Artist: Giovanni Menna
Year: 2024
Location: Naples, Palazzo Gravina

This small exhibition of photographs by Giovanni Menna, curated by Olga Starodubova, was inspired by reading Maurizio Oddo’s L’albero dell’architettura, which focuses on the relationship between the tree and building. The exhibition presents a selection of images devoted to works that have honoured architecture, for the most part built by great masters, from Mies van der Rohe to Aalto, from Kahn to Luigi Cosenza, from Saarinen to Souto de Moura and Francesco Venezia. The exhibition has no didactic or documentary aim, nor any poetic or theoretical ambition.
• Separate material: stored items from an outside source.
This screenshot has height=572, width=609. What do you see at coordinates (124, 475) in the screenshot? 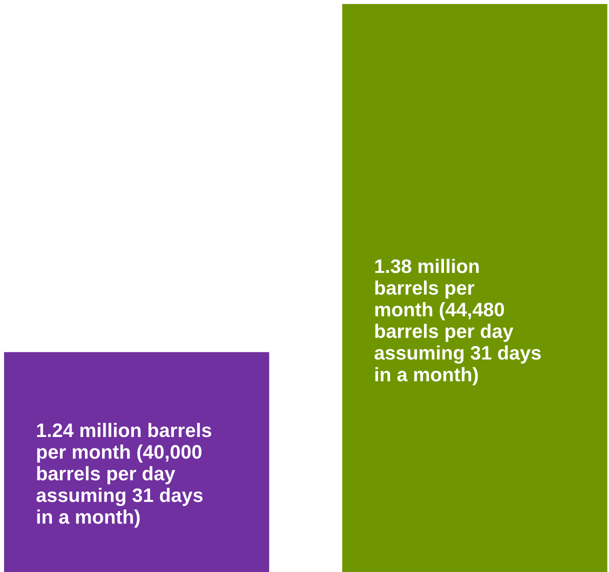
I see `annotation: 1.24 million barrels per month (40,000 barrels per day assuming 31 days in a month)` at bounding box center [124, 475]. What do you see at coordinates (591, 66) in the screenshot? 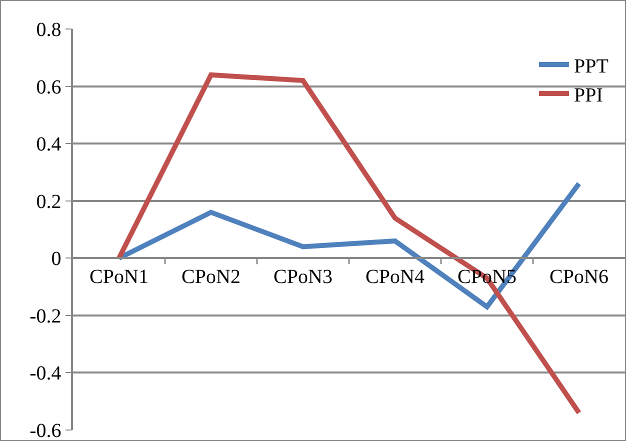
I see `legend-label: PPT` at bounding box center [591, 66].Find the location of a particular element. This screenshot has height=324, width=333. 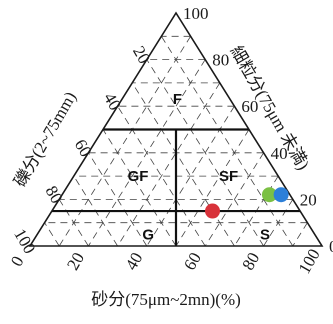

bottom-tick-label: 40 is located at coordinates (134, 261).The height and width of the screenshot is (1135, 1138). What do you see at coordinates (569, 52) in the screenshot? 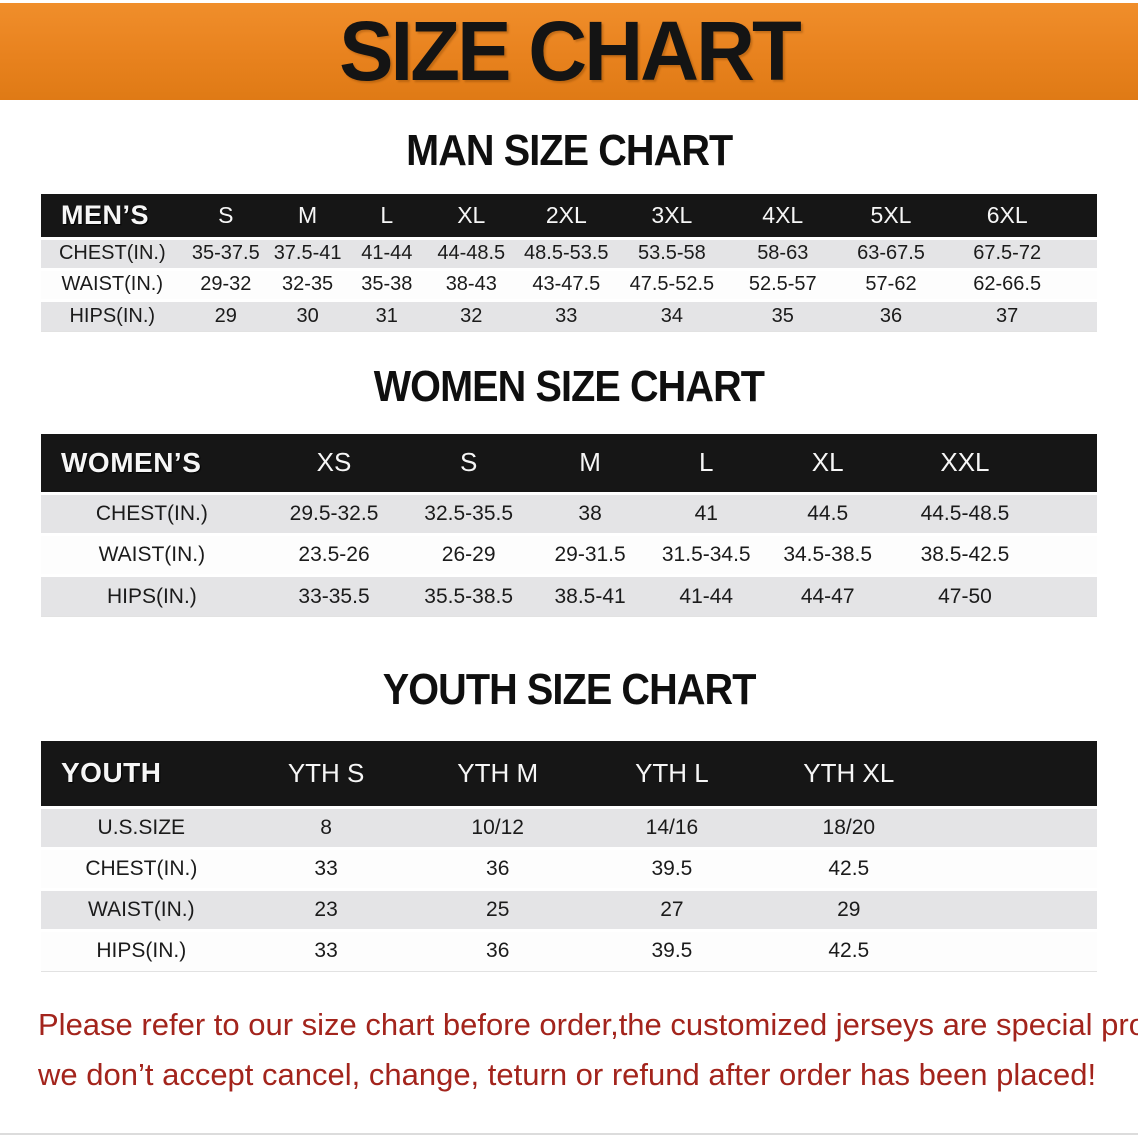
I see `size-chart-banner: SIZE CHART` at bounding box center [569, 52].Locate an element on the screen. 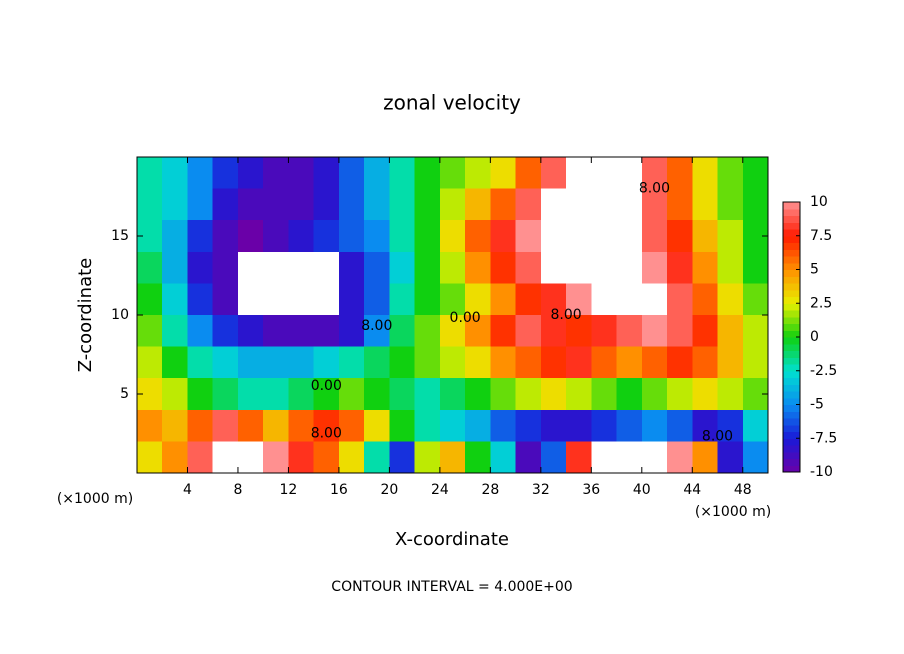  x-tick-label: 16 is located at coordinates (339, 490).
These are simply images of architectural fragments “framed”, “set alongside”, or “cut” by the presence of a tree, an evocation of the world from which the material arises that human hand and thought transmute into construction: stone, water, sand, and then metal forged in workshops or clay fired in kilns. The relationship between tree and architecture is ancient and very close. In Goethe’s language, the word Baum denotes “tree” and Bau “building”, “construction”, “structure”, thus forming the root of Baukunst, the art of building. It is a resonance that makes with luminous clarity the conceptual link human beings have established between the natural structure of the tree and the artificial structure of architecture. Both Baum and Bau derive from Old High German buan, meaning “to dwell”, itself generated by the Indo-European root *bheue-, “to be”, “to exist”, but also “to grow”. Tree and architecture are therefore associated with dwelling understood as the foundation of being, and with the idea of growth as permanent change, an organism in transformation, a being in becoming. That is enough to plunge us into the vertigo that seizes anyone who questions the meaning and the manner of dwelling, that is, of being. A vertigo that, among the many possible, appears as the most persuasive allegorical figure of the love of knowledge, the Φιλοσοφία, one of the finest gifts the gods chose to offer humankind at the origin of the world.